Segment Open

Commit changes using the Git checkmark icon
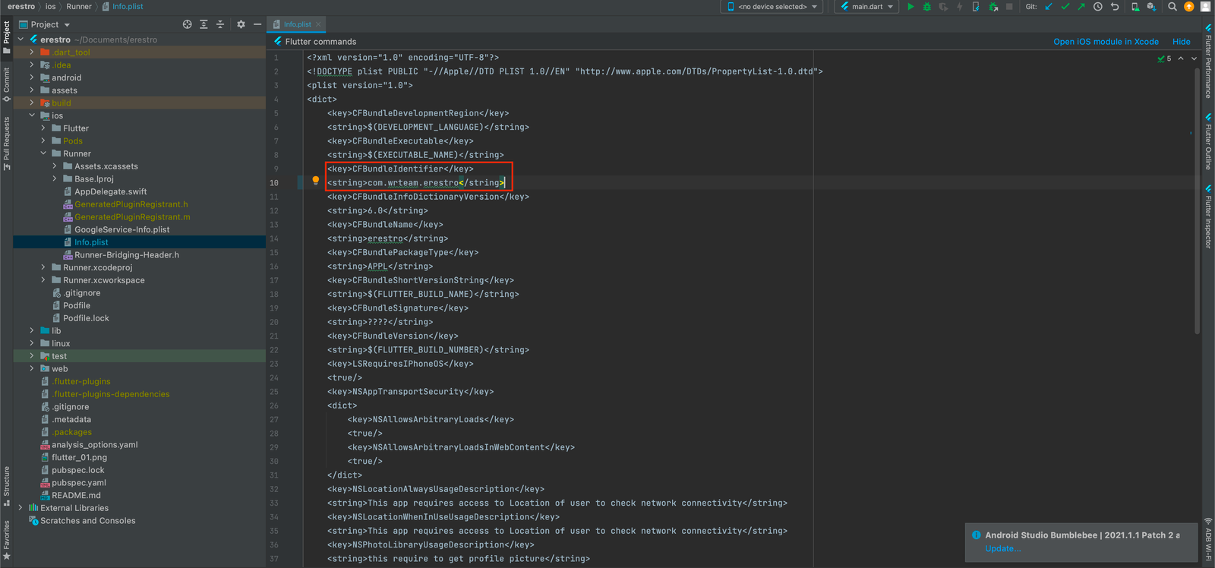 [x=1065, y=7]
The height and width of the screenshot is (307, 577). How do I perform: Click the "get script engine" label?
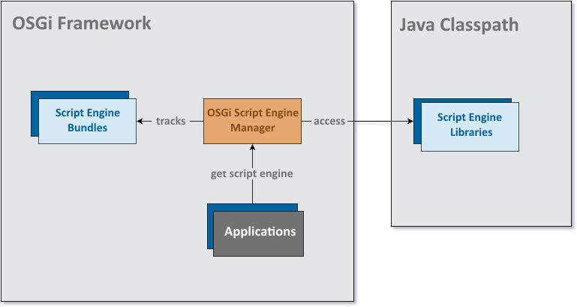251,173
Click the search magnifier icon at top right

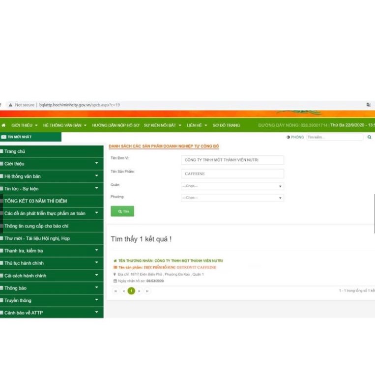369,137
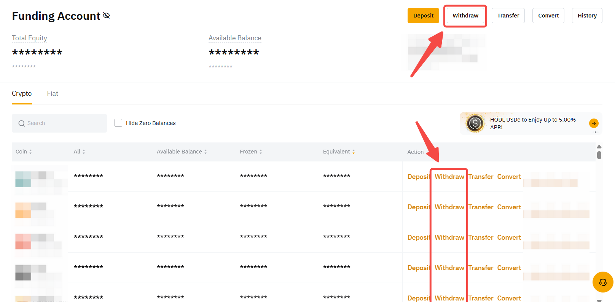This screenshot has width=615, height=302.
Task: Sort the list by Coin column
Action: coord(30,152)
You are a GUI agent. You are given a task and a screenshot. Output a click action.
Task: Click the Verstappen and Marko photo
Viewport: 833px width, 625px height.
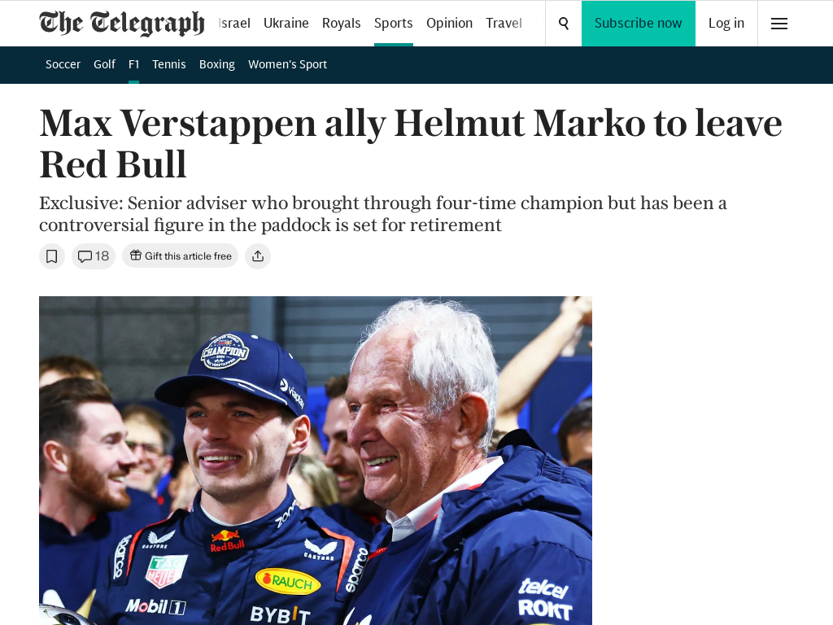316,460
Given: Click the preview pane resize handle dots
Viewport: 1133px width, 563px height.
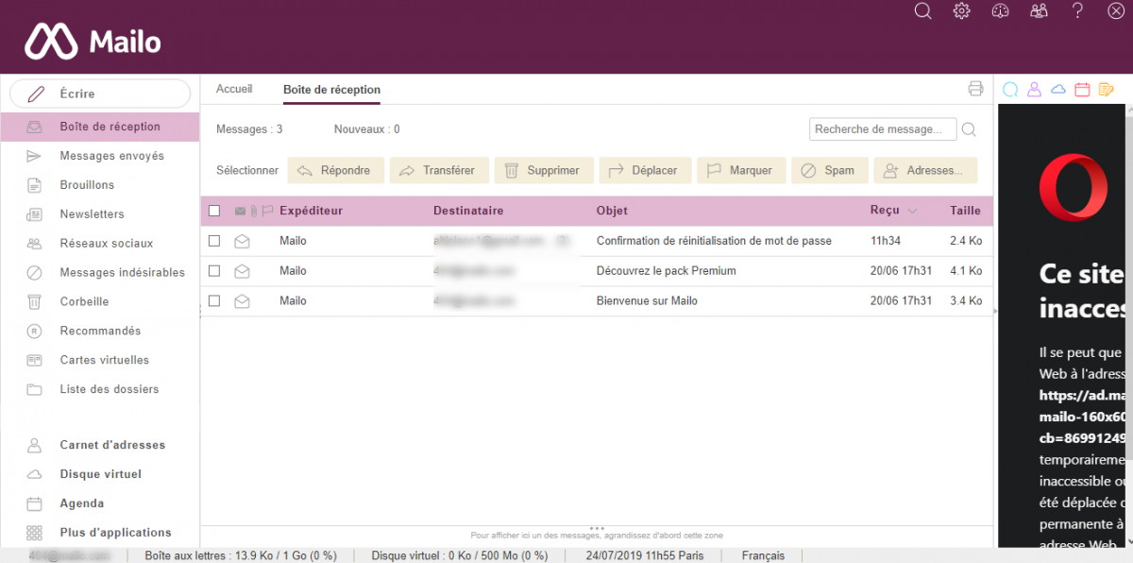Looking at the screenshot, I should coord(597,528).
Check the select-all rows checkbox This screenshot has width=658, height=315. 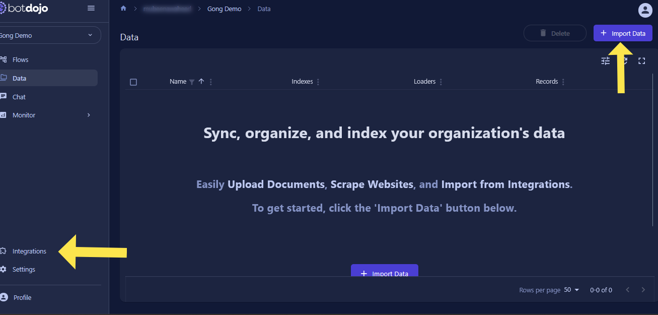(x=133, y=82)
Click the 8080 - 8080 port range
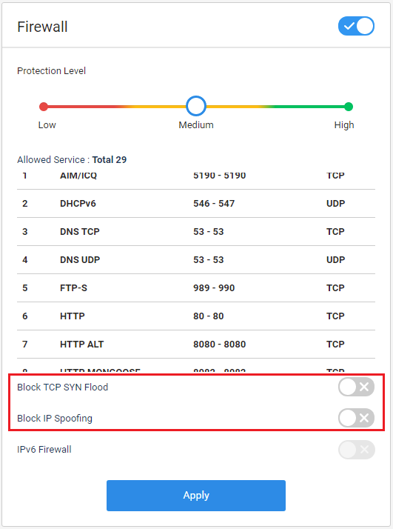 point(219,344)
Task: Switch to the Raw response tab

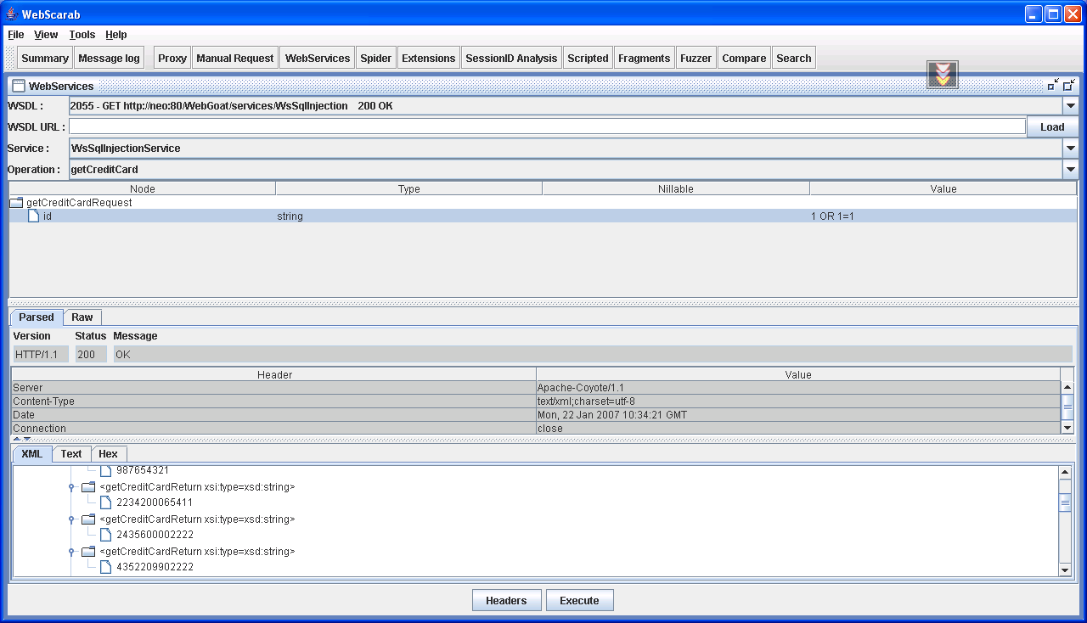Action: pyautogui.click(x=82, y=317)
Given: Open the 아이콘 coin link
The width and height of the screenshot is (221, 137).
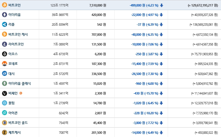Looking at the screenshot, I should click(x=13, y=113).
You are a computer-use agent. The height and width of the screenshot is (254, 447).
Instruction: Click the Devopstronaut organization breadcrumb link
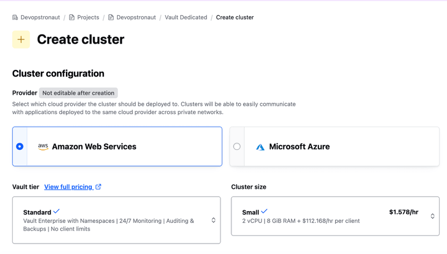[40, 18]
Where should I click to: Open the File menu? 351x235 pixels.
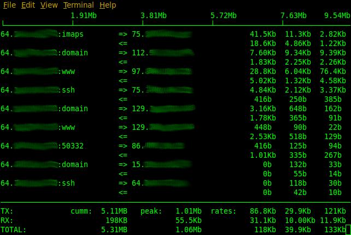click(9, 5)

Segment Closed

PROMPT: Only the lines from the one containing "The width and" through the final line of the records should be retyped, exactly, with every picture omitted.

RESPONSE TO THIS TASK:
The width and height of the screenshot is (221, 137).
Looking at the screenshot, I should click(x=13, y=113).
You are a computer-use agent. The height and width of the screenshot is (254, 447).
Instruction: Click the Devopstronaut organization breadcrumb link
[40, 18]
Where should I click to: Open the File menu? 351x235 pixels.
click(9, 5)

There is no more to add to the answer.